— Material for this task —

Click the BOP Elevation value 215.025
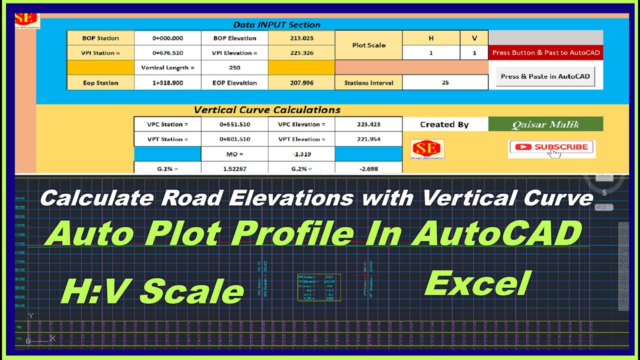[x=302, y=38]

---

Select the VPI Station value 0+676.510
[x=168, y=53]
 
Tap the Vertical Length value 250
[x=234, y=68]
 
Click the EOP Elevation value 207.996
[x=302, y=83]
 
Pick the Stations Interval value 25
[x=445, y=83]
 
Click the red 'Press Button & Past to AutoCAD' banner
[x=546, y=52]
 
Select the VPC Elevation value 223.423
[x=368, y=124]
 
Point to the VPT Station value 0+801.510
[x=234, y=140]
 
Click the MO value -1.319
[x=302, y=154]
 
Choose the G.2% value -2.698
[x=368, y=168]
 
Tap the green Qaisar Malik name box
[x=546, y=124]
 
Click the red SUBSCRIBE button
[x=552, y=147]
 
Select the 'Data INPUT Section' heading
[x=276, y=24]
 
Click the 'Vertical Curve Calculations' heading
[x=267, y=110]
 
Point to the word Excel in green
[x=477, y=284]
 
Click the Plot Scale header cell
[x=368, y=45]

— Your instructions —
Write out the material from the line containing "Click the red 'Press" through the line containing "[x=302, y=154]", word for word.

— Output —
Click the red 'Press Button & Past to AutoCAD' banner
[x=546, y=52]
 
Select the VPC Elevation value 223.423
[x=368, y=124]
 
Point to the VPT Station value 0+801.510
[x=234, y=140]
 
Click the MO value -1.319
[x=302, y=154]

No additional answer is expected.